This study demonstrated the cytotoxic effects of MCN on HT-29 cells. In line with our results, MCN inhibited the proliferation and survival rate of human papillary thyroid cancer (SNU-790 cells), cervical cancer (HeLa cells), and bladder cancer (
8-
10). In Xu et al. study, MCN had a high anti-proliferative effect on prostate cancer cells (
11).
Based on our flow cytometry results, MCN did not alter the apoptosis percentage of HT-29 cells. In contrast to our findings, apoptosis was induced in human colon cancer (HCT-15), hepatocellular carcinoma (HepG2), and prostate cancer (PC3) cell lines after MCN treatment (
11-
13). The converse results may be the result of variations in cancer cell types or MCN concentrations used in those studies.

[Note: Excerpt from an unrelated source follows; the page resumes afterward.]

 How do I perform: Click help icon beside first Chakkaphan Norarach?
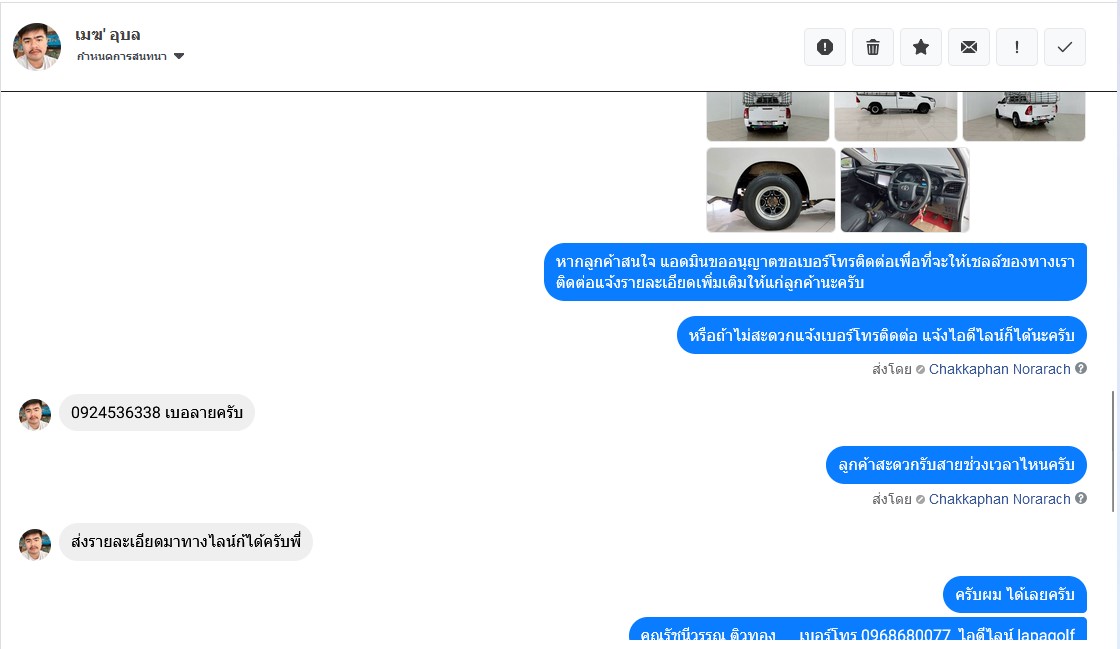[x=1081, y=368]
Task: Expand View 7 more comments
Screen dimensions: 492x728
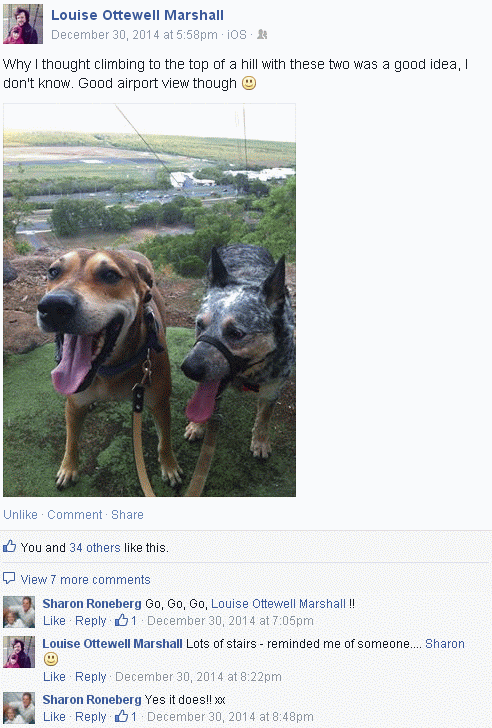Action: 85,579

The Annexin V/PI method revealed that MCN significantly enhanced necrosis in HT-29 cells. Most chemotherapy drugs and radiation can induce necrosis in cancer cells (
14,
15). When apoptosis is suppressed, another type of programmed cell death (necroptosis) has activated to kill the malignant cells (
16,
17). Therefore, the mRNA expression and protein level of the main modulators of necroptosis in the HT-29 cells was investigated in the current study. MLKL, RIPK1, and RIPK3 mRNA and protein levels were increased in HT-29 cells treated with MCN. The protein expression of RIPK1 and RIPK3 is suppressed in CRC tissues (
18). The suppression of RIPK3 protein expression in breast cancer patients associates with cancer progression (
19). The expression of the MLKL can be suppressed in malignant cells (
20-
22).
Anthracyclines and oxaliplatin stimulate the necroptosis pathway by inducing the expression of RIPK3 and MLKL proteins in the malignant cells (
23).
The increasing expression of necroptotic-related proteins was accompanied by decreasing survival of the MCN-treated cells. These findings suggest that MCN can inhibit the growth of the HT-29 cells by activating the necroptosis signaling pathway.
This study examined the effects of Nec-1 on the HT-29 cells to evaluate the role of necroptosis. Cells exposed to Nec-1 exhibited enhanced growth, as well as reduced expression of RIK1, RIPK3, and MLKL. The enhancing growth of the HT-29 cells by Nec-1 indicates that necroptosis plays a crucial role in the anti-cancer effects of MCN. The results of this study showed that Nec-1 induces considerable apoptosis in the presence of MCN. Nec-1 can activate the caspase cascade (
24) and may enhance apoptosis in MCN-treated HT-29 cells. Nec-1 induced apoptosis in Shikonin-exposed Leukemia cells (
25). Interestingly, the increased apoptosis was accompanied by an increased survival rate in Nec-1+MCN-exposed HT-29 cells. As shown in the results, Nec-1 could decrease oxidative stress in the MCN-exposed cells and hence may increase the growth of the HT-29 cells.